Sheet № 111 · Higher only · AQA · Edexcel · OCR
Sine Rule –
The sine rule lets you work with non-right-angled triangles when you have a matching angle-side pair. It is one of the two major Higher-tier trigonometry rules and appears regularly on AQA, Edexcel and OCR papers.
§Key definitions
Question:
In triangle ABC, angle A = 50°, angle B = 70° and side a = 10 cm. Find side b to 1 decimal place.
Answer:
b = 12.3 cm (1 d.p.).
Q1 (Foundation):
In triangle ABC, angle A = 45°, angle C = 65° and side a = 8 cm. Find side c to 1 d.p.
Q2 (Foundation):
In triangle DEF, angle D = 55°, side d = 12 cm and side e = 10 cm. Find angle E to 1 d.p.
Q3 (Higher):
In triangle XYZ, angle X = 38°, angle Y = 72° and side y = 25 cm. Find side x to 1 d.p.
§Formulas to memorise
a/sin A = b/sin B = c/sin C (for finding sides)
sin A/a = sin B/b = sin C/c (for finding angles)
For a side: use a/sin A = b/sin B. Substitute and solve for the unknown side.
For an angle: use sin A/a = sin B/b. Substitute, solve for sin of the unknown angle, then use sin⁻¹.
Worked example
In triangle ABC, angle A = 50°, angle B = 70° and side a = 10 cm. Find side b to 1 decimal place.
Working: Use the sine rule for finding a side: a/sin A = b/sin B 10/sin 50° = b/sin 70° 10/0.7660 = b/0.9397 13.055 = b/0.9397 b = 13.055 × 0.9397
⚠ Common mistakes
- ✗Mismatching sides and angles. Side a must be opposite angle A. If you pair a side with the wrong angle, the answer is wrong.

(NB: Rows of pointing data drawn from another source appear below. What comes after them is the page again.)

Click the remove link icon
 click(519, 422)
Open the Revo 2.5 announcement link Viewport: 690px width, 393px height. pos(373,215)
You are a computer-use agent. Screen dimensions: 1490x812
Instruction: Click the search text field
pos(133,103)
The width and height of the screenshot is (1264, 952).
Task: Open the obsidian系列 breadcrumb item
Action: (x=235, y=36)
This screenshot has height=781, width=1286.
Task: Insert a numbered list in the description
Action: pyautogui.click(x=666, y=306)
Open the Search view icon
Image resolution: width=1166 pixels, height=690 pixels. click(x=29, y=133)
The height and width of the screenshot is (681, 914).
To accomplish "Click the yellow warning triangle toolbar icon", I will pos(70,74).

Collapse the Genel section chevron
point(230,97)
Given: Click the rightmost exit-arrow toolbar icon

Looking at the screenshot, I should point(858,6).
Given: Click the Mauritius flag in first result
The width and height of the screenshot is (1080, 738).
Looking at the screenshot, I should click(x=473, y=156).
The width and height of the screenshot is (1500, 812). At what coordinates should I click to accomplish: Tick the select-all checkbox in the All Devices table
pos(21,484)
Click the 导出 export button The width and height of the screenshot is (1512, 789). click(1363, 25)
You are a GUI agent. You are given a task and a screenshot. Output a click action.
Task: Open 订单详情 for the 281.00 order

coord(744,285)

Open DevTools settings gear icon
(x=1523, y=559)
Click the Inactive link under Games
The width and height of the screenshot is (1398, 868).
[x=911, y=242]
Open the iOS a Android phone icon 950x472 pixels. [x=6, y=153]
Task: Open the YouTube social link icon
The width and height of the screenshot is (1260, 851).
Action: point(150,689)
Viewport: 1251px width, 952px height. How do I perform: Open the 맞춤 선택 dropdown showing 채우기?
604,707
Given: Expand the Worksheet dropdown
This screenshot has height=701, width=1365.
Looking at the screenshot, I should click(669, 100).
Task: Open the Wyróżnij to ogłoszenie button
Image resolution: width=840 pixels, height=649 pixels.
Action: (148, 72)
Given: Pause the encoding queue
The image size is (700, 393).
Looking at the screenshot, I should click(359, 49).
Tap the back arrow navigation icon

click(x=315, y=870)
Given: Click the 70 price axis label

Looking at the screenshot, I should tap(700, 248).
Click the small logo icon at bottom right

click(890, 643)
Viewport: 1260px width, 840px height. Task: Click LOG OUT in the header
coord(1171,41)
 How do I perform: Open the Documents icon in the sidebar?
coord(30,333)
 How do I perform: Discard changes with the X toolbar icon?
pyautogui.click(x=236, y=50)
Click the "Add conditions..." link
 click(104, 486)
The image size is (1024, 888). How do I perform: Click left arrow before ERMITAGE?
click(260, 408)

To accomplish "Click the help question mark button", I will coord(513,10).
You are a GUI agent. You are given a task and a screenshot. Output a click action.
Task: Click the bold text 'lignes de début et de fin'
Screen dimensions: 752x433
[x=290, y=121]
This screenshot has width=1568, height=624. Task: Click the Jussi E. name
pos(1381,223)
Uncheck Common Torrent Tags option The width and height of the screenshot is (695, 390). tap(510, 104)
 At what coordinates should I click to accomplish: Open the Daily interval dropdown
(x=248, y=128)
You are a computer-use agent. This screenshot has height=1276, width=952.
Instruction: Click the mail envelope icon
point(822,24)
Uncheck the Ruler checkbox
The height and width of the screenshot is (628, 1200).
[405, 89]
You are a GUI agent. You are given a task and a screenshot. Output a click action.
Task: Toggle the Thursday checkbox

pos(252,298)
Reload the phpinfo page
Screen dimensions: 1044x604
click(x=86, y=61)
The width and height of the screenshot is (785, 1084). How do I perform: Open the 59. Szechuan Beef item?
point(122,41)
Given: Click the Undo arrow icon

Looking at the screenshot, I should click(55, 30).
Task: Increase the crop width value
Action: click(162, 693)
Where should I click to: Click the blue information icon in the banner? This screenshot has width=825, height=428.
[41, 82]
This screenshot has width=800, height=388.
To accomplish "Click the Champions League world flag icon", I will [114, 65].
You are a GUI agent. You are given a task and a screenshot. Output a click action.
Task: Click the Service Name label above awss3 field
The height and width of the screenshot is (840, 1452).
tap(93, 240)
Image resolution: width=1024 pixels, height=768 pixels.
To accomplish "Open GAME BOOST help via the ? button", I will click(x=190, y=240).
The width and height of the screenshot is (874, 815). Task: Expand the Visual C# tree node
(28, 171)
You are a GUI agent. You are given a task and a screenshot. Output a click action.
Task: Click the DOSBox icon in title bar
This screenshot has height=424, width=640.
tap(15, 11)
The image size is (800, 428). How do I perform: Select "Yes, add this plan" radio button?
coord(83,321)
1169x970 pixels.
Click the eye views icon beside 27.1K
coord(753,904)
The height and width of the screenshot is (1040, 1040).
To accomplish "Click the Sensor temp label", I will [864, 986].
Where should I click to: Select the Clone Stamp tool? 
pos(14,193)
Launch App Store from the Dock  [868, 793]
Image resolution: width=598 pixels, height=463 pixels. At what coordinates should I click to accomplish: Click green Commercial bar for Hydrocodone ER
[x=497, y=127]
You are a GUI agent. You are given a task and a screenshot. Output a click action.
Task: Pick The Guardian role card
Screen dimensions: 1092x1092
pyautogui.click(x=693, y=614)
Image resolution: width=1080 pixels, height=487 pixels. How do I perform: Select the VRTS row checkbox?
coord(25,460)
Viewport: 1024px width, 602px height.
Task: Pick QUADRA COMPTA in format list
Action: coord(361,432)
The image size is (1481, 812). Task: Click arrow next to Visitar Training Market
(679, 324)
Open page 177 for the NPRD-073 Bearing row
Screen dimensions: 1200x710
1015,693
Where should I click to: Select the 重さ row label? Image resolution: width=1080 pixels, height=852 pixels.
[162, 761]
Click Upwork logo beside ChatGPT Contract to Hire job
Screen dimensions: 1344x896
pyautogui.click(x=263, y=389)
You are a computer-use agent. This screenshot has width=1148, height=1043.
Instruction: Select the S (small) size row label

- ✗Forgetting to use sin⁻¹ when finding an angle. If sin Q = 0.6331, the angle is sin⁻¹(0.6331), not 0.6331.
- ✗Using the sine rule when the cosine rule is needed. The sine rule requires a complete pair. If you have SAS (two sides and the included angle) or SSS (three sides), you need the cosine rule instead.
✦ Exam tips
- →Copy the formula from the formula sheet and write it into your working — this earns a method mark.
- →Always check: do I have a complete angle-side pair? If yes, use the sine rule. If no, consider the cosine rule.
- →For the ambiguous case, if sin⁻¹ gives you an acute angle but the diagram suggests an obtuse angle, the second solution is 180° minus the acute angle.